** START Provided records **

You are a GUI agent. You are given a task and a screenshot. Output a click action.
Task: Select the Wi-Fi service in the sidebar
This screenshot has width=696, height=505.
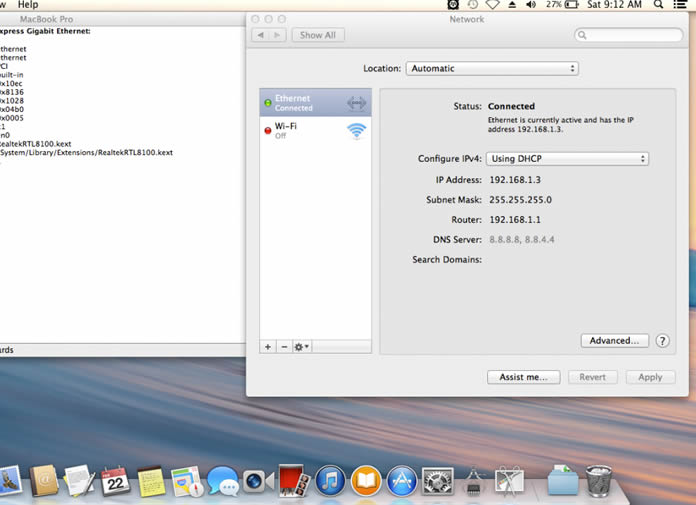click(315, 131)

** END Provided records **
** START Provided records **

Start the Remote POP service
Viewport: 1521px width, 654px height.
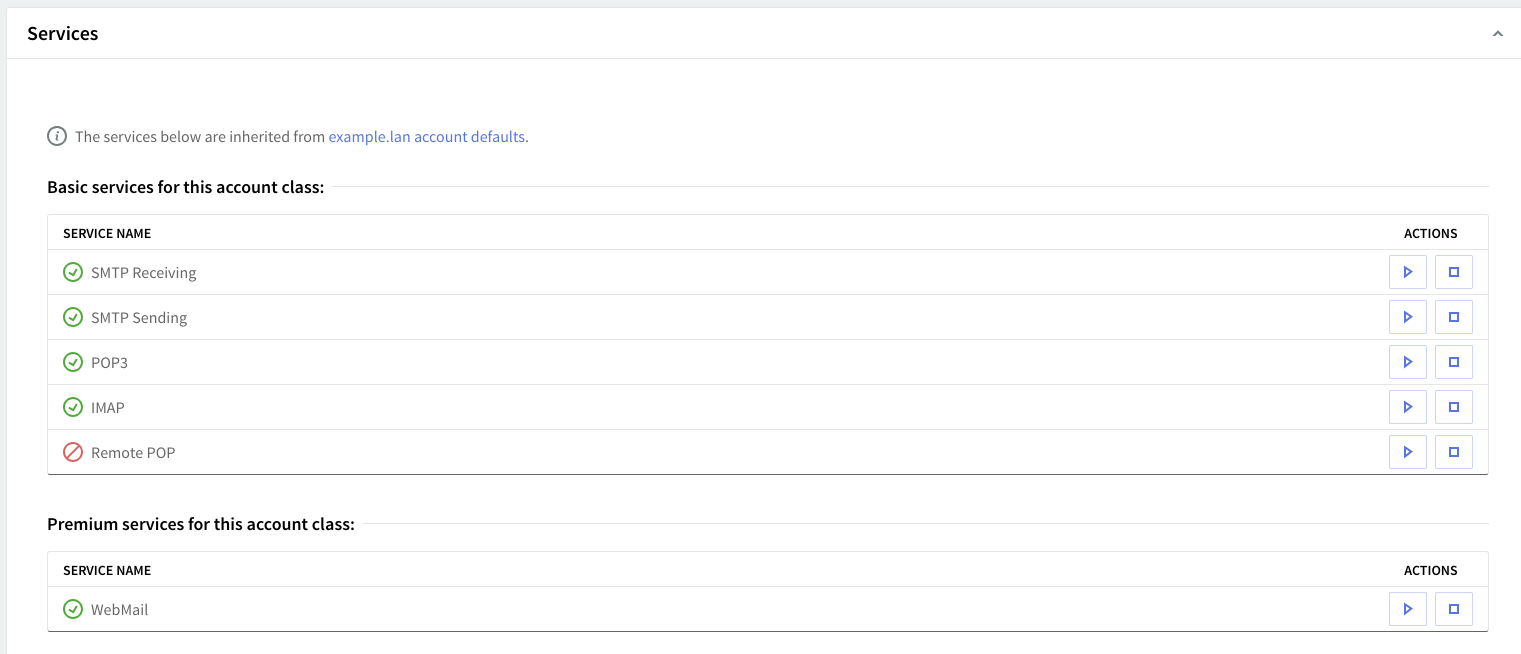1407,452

** END Provided records **

### Problem statement:
Reproduce, word for word, the part of the material that opens with the line containing "You are a GUI" and closes with the line containing "click(315, 131)", including both of those lines. Omit the pictures from your answer.

### Solution to this exercise:
You are a GUI agent. You are given a task and a screenshot. Output a click action.
Task: Select the Wi-Fi service in the sidebar
This screenshot has width=696, height=505.
click(315, 131)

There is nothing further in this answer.